Synergistic effects of UV radiation and steel corrosion on bio-oil aging during storage

Bio-oil aging during storage limits its use as a renewable fuel, and the combined impacts of ultraviolet (UV) radiation and steel corrosion remained unclear. We studied a 20 wt% methanol-stabilized fast pyrolysis oil aged at 50 °C for up to 10 weeks under UV and non-UV conditions, with and without immersion of common steels (CS A36, 2Cr-1Mo, SS316L). Physicochemical properties (viscosity, density, water), microstructure, FTIR, GC–MS, TGA, and corrosion rates were tracked to decouple and recombine UV and corrosion effects.
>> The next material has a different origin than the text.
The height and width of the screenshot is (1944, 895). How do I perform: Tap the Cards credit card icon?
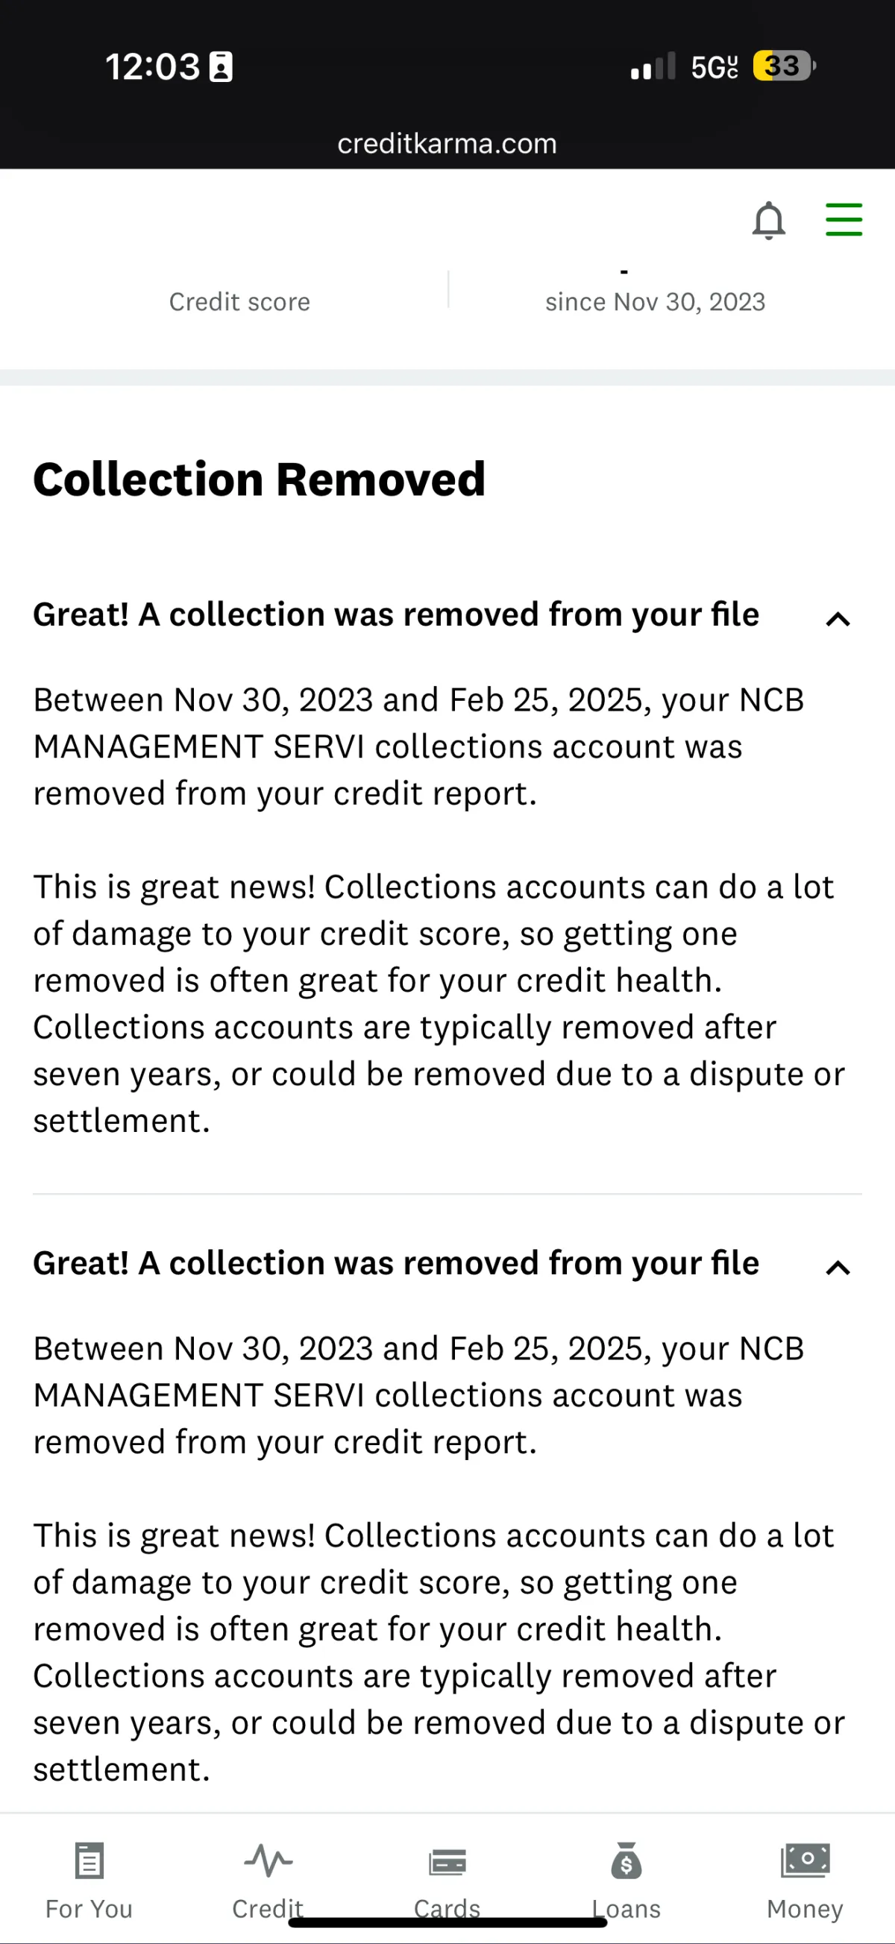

UV alone accelerated intrinsic aging: viscosity rose from 138 to 222 cP in 10 weeks (non-UV: 167 cP), density increased, and water content showed an initial decrease followed by a larger net rise. FTIR indicated stronger O–H and diminished C=O bands; GC–MS showed shifts among phenols, sugars, ketones, and alkenes; TGA evidenced accumulation of heavier species. Corrosion was alloy-dependent: low-Cr steels corroded measurably, whereas SS316L remained near-immune. With steel present, UV and corrosion acted synergistically, inducing phase separation and orders-of-magnitude faster viscosity growth in the bottom phase. A positive-feedback mechanism is proposed: UV accelerates organic reactions and promotes corrosion, while released Fe2+ catalyzes polymerization and forms chelates. Practically, UV shielding and corrosion-resistant alloys (≥SS316L) are recommended to preserve storage stability.